After you’ve added the basics, layer in high-value fields like:
- Category or taxonomy
- Color, material, and size variants
- Shipping cost and speed
- Review count and star rating
- Custom labels for campaigns or segmentation
Use the same language your customers use.
This means writing product information the way your customers actually talk and search, not how your internal teams or suppliers describe things. For example:
Instead of:
“Athletic footwear with moisture-wicking synthetic upper”
Write:
“Running shoes that keep your feet dry”
How do you find out how they talk?
Look at your customer reviews, support tickets, and search queries that already drive traffic to your store.
For example, they might search for “cozy sweater” not “knitted pullover.” This can inform your title and description choices.
How to Submit Product Feeds to LLMs
Here’s how to submit your product feeds for three of the biggest AI interfaces.
Perplexity:
In 2024, Perplexity launched their Merchant Program. This fuels the platform’s shopping experience for Pro users. Your products may appear in carousel-style answers and shopping-focused prompts, and shoppers can buy without leaving Perplexity.
You can find out more about the program and sign up here.
OpenAI (ChatGPT):
OpenAI is piloting product discovery via ChatGPT’s “Search + Product Discovery” initiative. They’re exploring using uploaded feeds to power future buying experiences inside ChatGP.
Fill out this interest form to apply.
Google Merchant Center (AI Mode and Gemini):
Google’s Merchant Center feeds power Shopping Ads, organic Shopping listings, and likely influence how Google’s AI systems interpret and surface your products in AI Mode and AI Overviews.

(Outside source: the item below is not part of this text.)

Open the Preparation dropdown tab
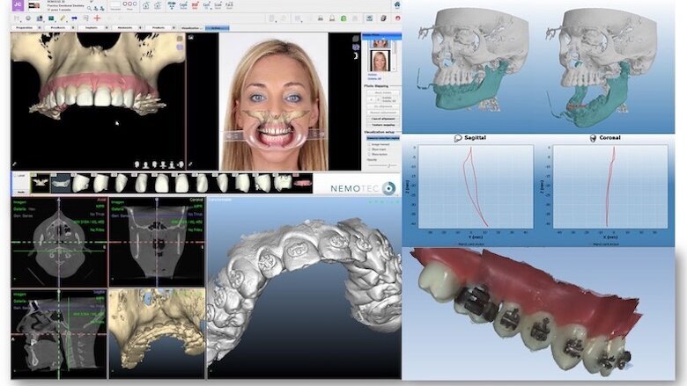The height and width of the screenshot is (386, 687). 24,27
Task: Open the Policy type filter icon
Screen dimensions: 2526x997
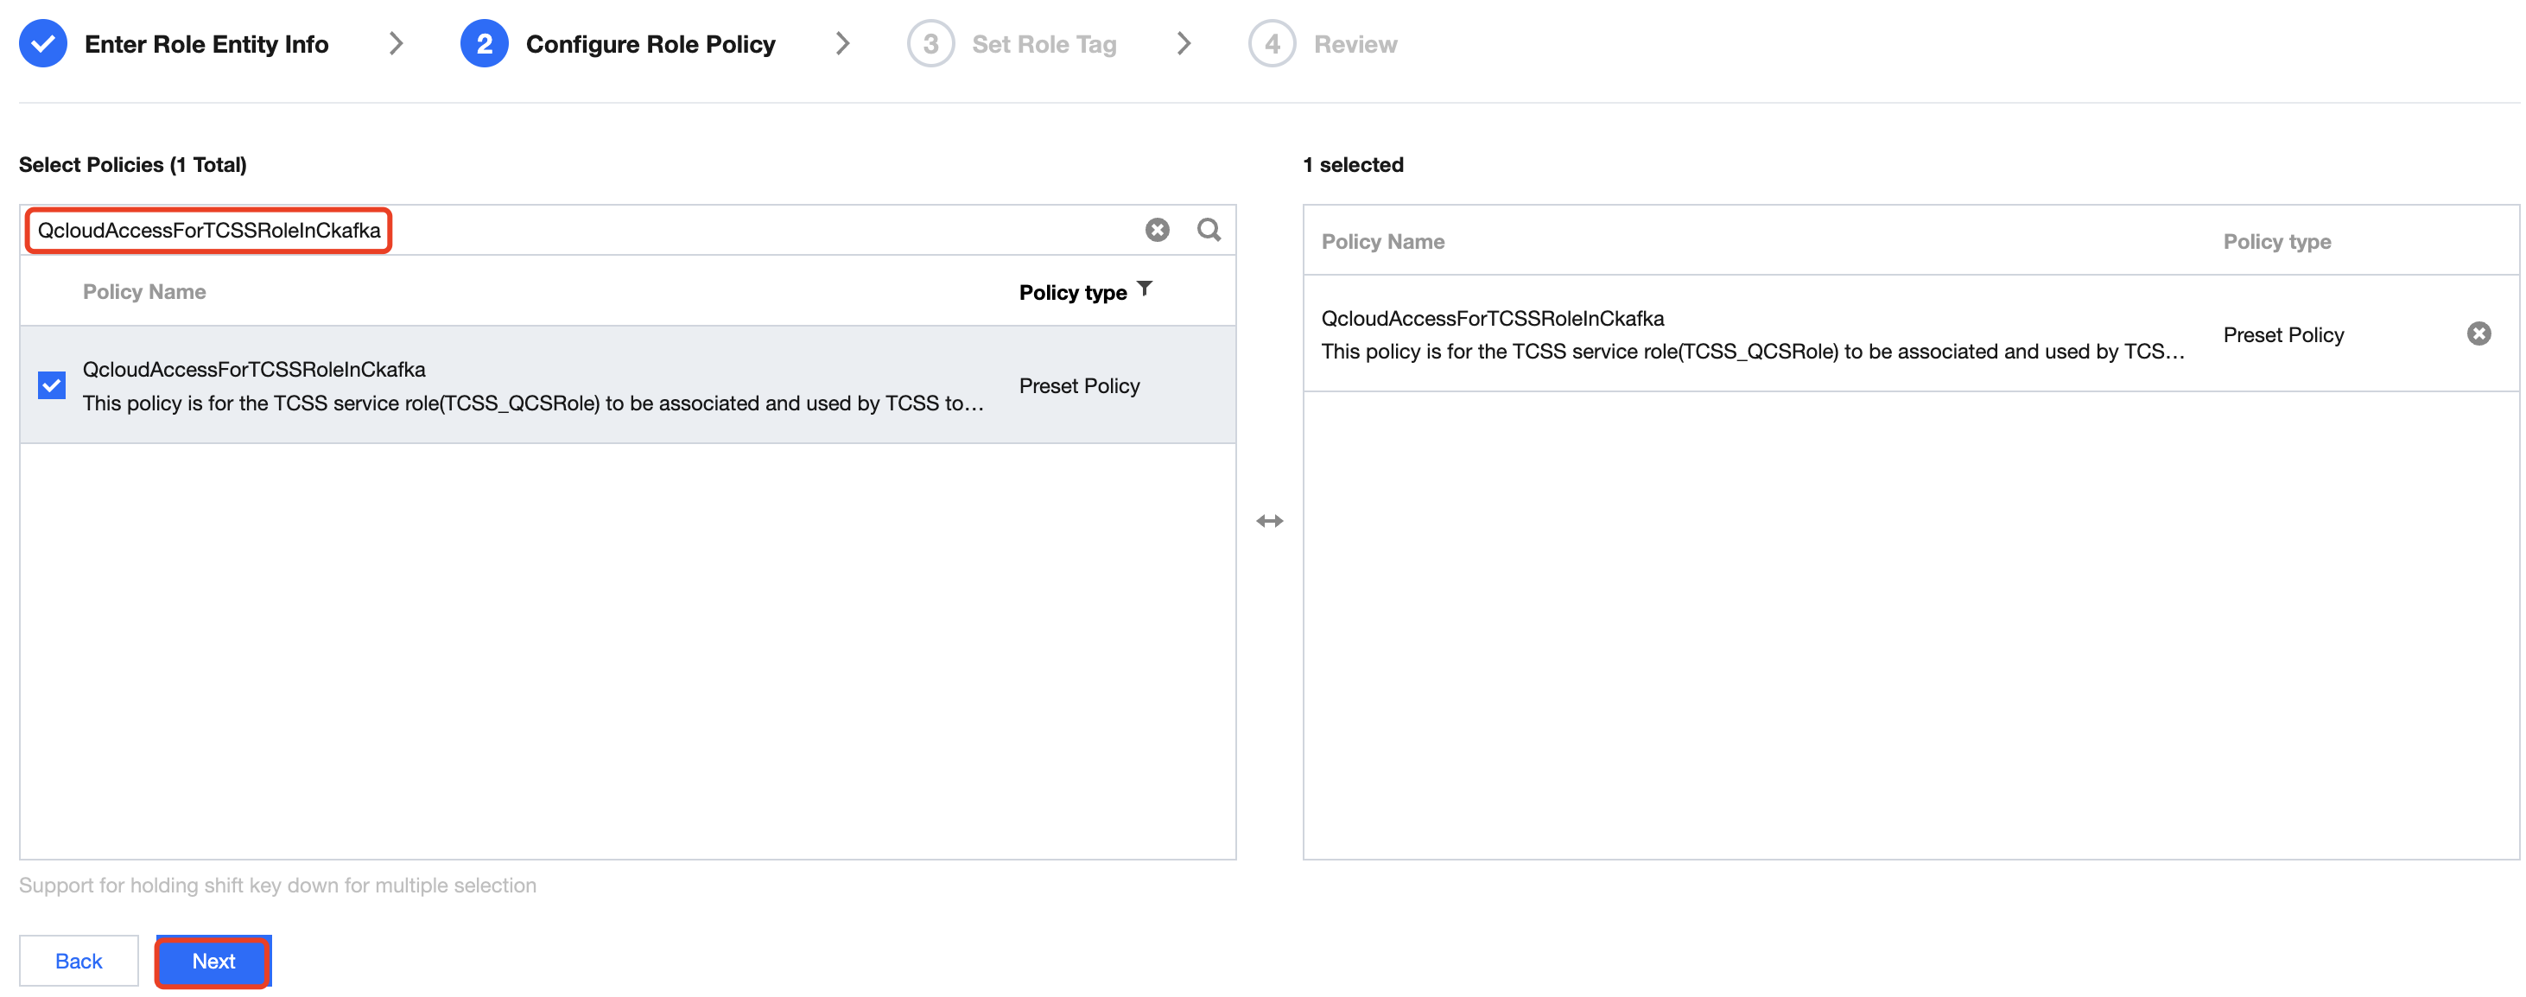Action: click(x=1143, y=289)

Step 4: Monitor LLM Crawlers
Once you’ve put all the steps in place to make your ecommerce store crawlable by LLMs, the next step is to make sure they’re actually accessing your content and product pages.
Here’s how to do that:
Set Up Bot Monitoring
Use server logs or your CDN (like Cloudflare, Fastly, or Akamai) to track requests from:
- GPTBot: This user agent is used by OpenAI to crawl web content that may be used in training their generative AI foundation models.

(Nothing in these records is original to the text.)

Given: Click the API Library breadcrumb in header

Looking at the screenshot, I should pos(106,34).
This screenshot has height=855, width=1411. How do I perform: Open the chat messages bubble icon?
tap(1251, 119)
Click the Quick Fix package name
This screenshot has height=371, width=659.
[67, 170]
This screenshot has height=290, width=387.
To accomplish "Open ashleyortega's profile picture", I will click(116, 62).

- OAI-SearchBot: Used by OpenAI to link to and surface websites in search results in ChatGPT’s search features.
- PerplexityBot: Identifies Perplexity’s AI search crawler when it accesses websites.

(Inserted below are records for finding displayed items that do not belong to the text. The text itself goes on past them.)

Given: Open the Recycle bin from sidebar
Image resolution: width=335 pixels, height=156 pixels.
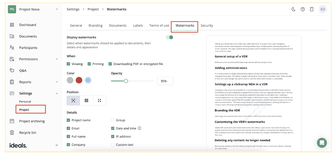Looking at the screenshot, I should point(28,133).
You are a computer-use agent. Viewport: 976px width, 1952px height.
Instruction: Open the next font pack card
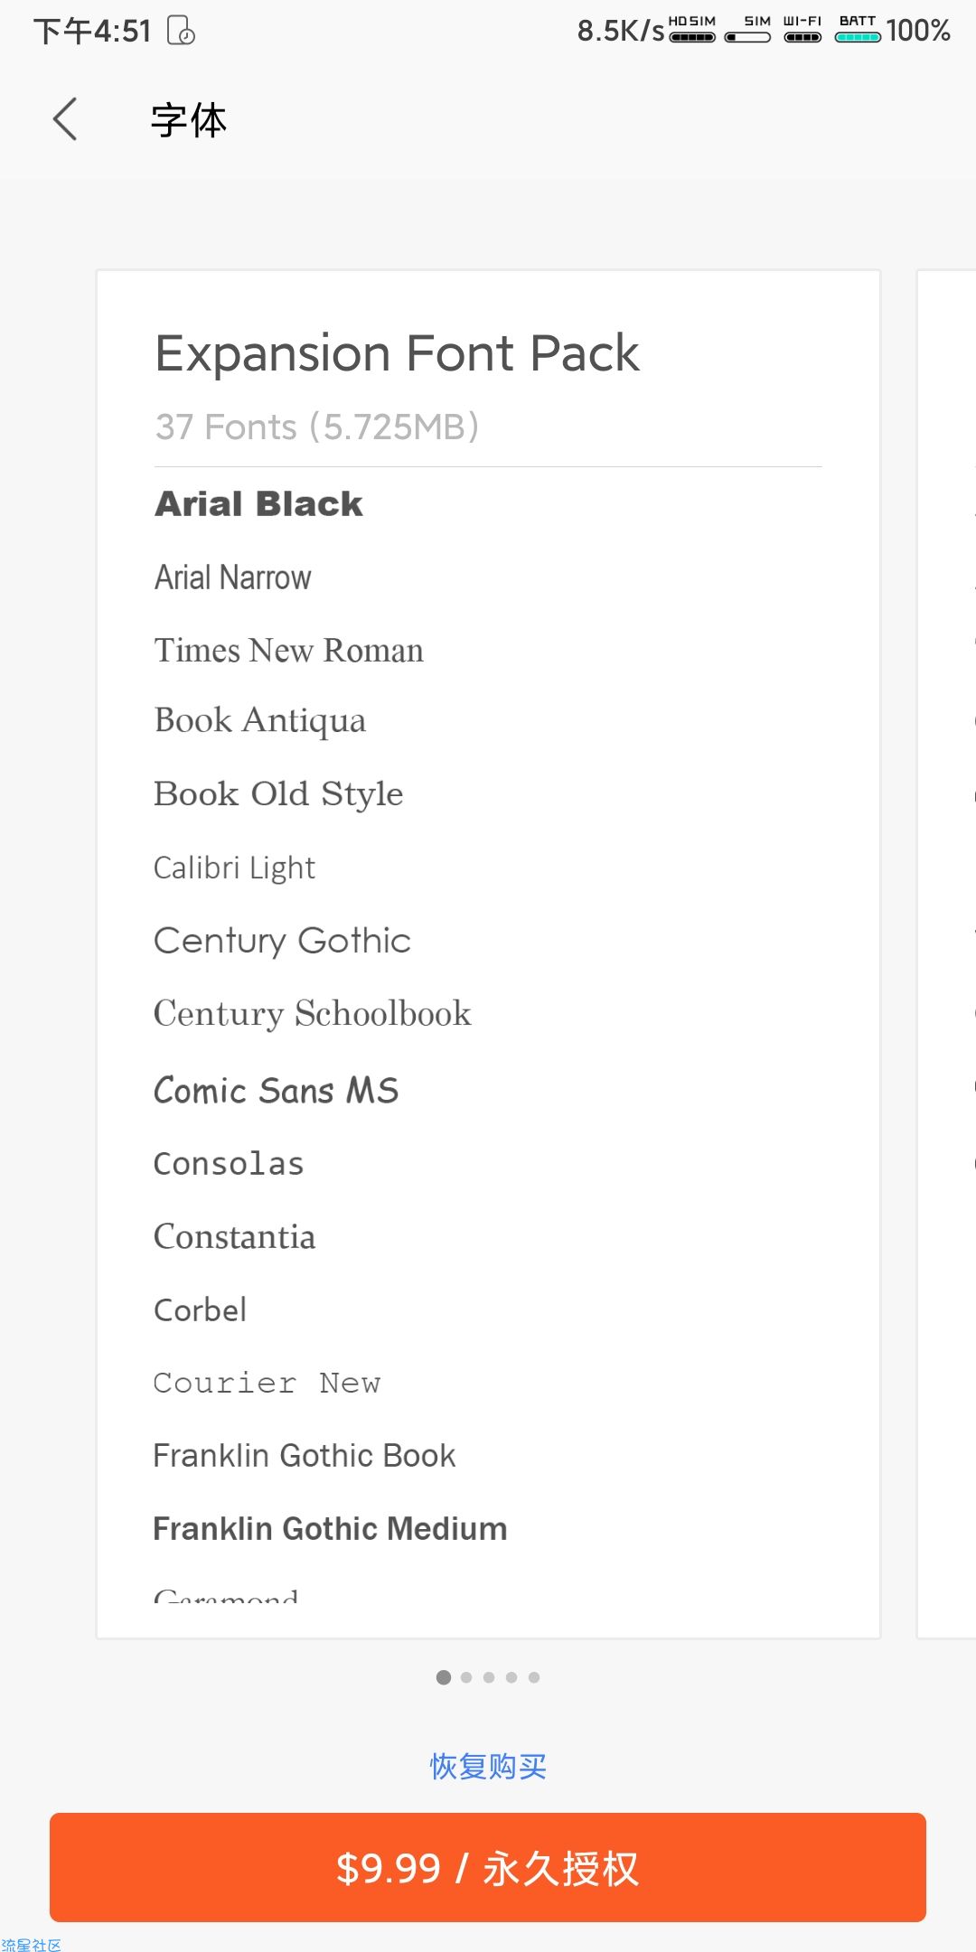(x=946, y=953)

- Google uses various Googlebot user agents to crawl the web, depending on the type of content being crawled (e.g., desktop, mobile, images). You can find a detailed list of common Googlebot user agent strings and their purposes in resources from Google for Developers.

For each of these bots, track:
- Which pages they’re crawling (PDPs, collection pages, sitemap, feed)
- How often they come back
- How crawl patterns evolve over time
This helps confirm they’re discovering your content and gives you a baseline to measure progress.
Step 5: Shift from Keyword Lists to Prompts and Personas
Keyword research is still important. But you also need to think about how your customers are likely to prompt AI tools when looking for products like yours.
LLMs answer questions, interpret context, and make recommendations based on how people naturally speak.
That means you need to rethink how you optimize for product discovery. Not by keywords alone, but by personas, use cases, and prompt formats.
Start With What You Know
Your best-performing SEO and paid search keywords are still the foundation. They tell you:
- Which products and categories convert
- How people describe their intent in short-form searches
- Which attributes drive action (e.g., “cooling sheets,” “queen size,” “organic cotton”)
Use these to anchor your prompt strategy — but expand outward.
Think in Prompts, Not Just Queries
As people become more savvy with how AI tools work, more and more shoppers are going beyond just typing in “best bed sheets.” They’re asking:
Medium-length prompts:
- “Best cooling sheets for hot sleepers”
- “Softest bed sheets under $100”
- “What kind of sheets stay on the bed all night?”
Longer, context-rich prompts:
- “I’m a side sleeper who gets hot at night. What bed sheets will stay cool and not cling to my skin?”
- “Looking for breathable, hypoallergenic sheets that work well in humid climates”
- “I have sensitive skin and eczema. What’s a good sheet material that won’t irritate me?”
Your goal is to build context around your products that lines up with this kind of language and framing.
Note: You can’t predict exactly what your customers will ask, and there are infinite ways they can do it. But thinking about prompts — not just keywords — will put you in a good place to be able to optimize your ecommerce pages for LLMs.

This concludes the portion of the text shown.